### Extract
Is IDE safe in this regard?
Less important to me:
With respect to needing an infinite journal, why not just let the FS
track whether there are buffers whose writes are preventing writing the
journal, and then when the journal gets large enough that we fear some
buffer is never getting to disk (which will rarely happen), stall the FS
until we get the report that the buffer was written?
Preserve lists work this way in reiserfs, when I run out of disk space
because I have preserved too many blocks without freeing them, I sync,
and then the preserved blocks are freed. I rarely sync, because usually
disk traffic has enough lulls in it that I don't need to.
Hans
Leonard N. Zubkoff wrote:
>
> Date: Thu, 14 May 1998 02:22:40 -0700
> From: Hans Reiser <reiser@ricochet.net>
>
> Do we need to order writes, or do we need to merely know when a write
> has completed, and let the FS order the writes?

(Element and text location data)
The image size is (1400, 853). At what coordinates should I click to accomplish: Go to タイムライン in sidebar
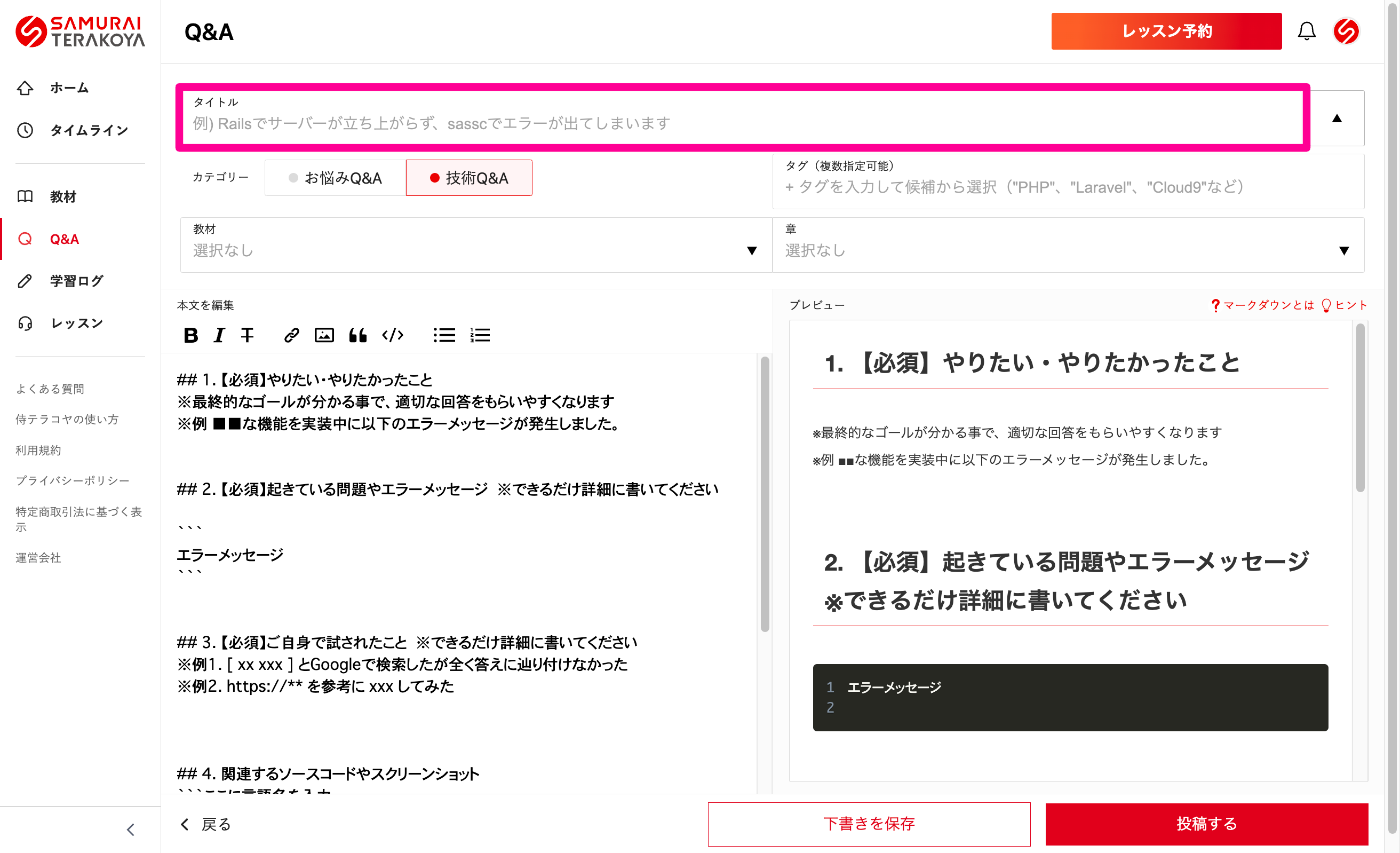pyautogui.click(x=89, y=130)
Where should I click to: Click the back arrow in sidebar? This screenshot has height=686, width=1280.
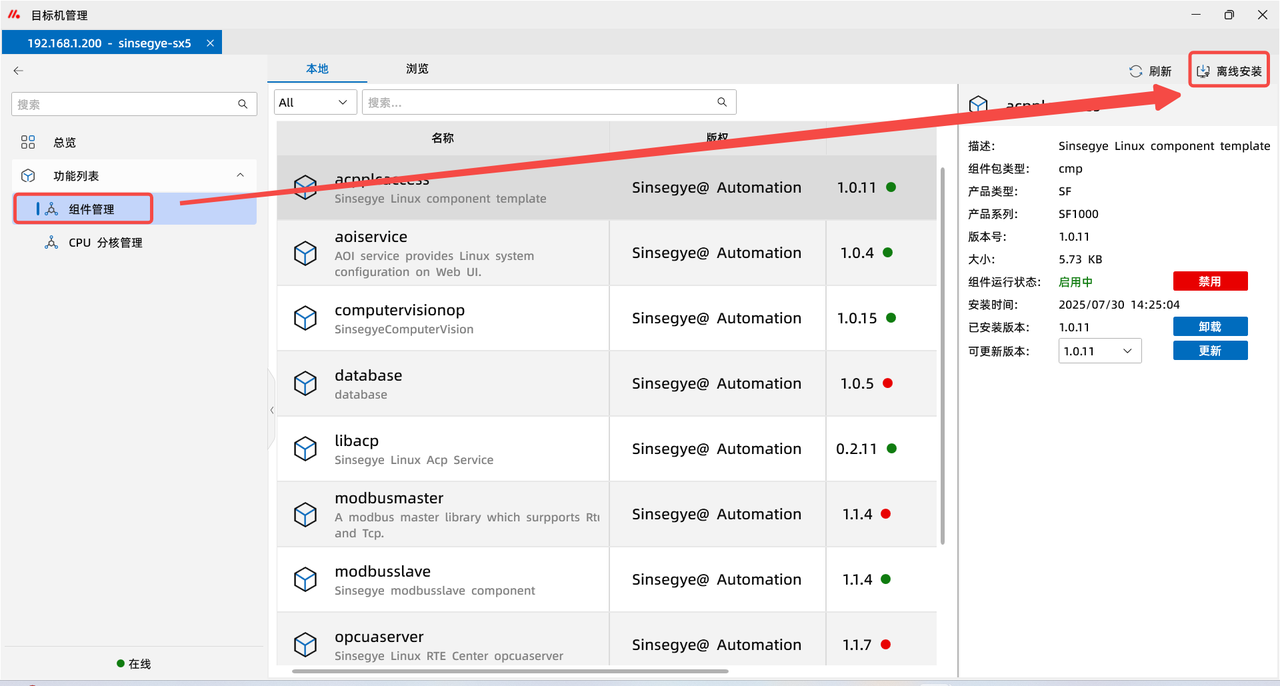click(18, 71)
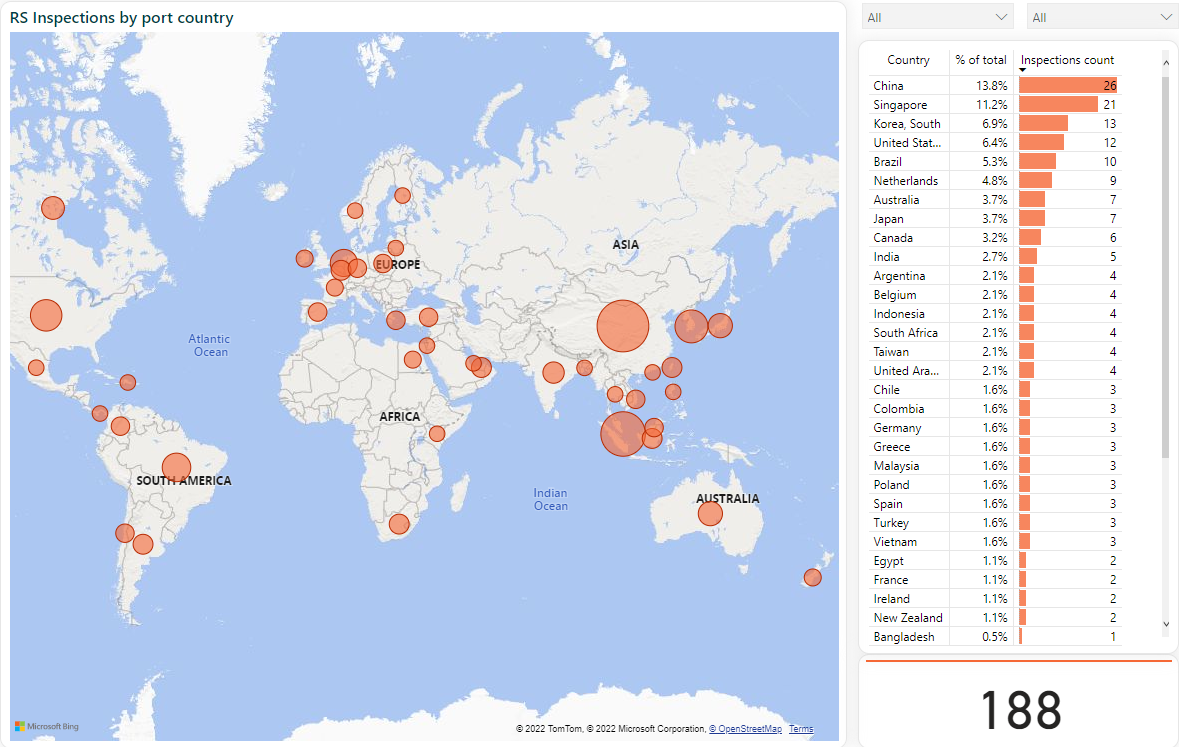Click the big Indonesia bubble on the map
Image resolution: width=1179 pixels, height=747 pixels.
coord(621,434)
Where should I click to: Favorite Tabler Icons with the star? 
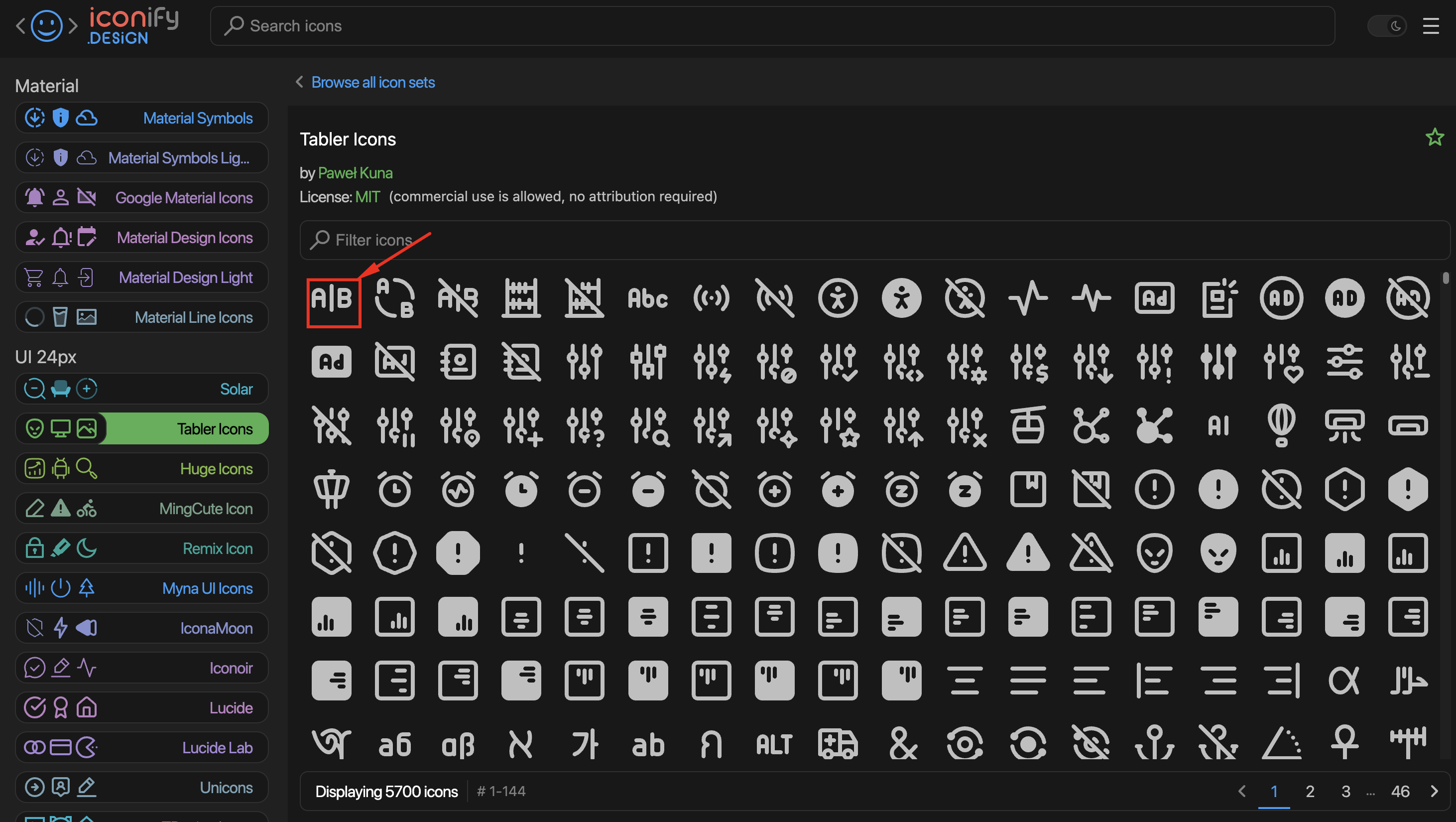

### Required work
In the message, why does the writer say syncing is rarely necessary? The records have no part in this exercise.

### Solved problem
Disk traffic usually has enough lulls in it that syncing isn't needed.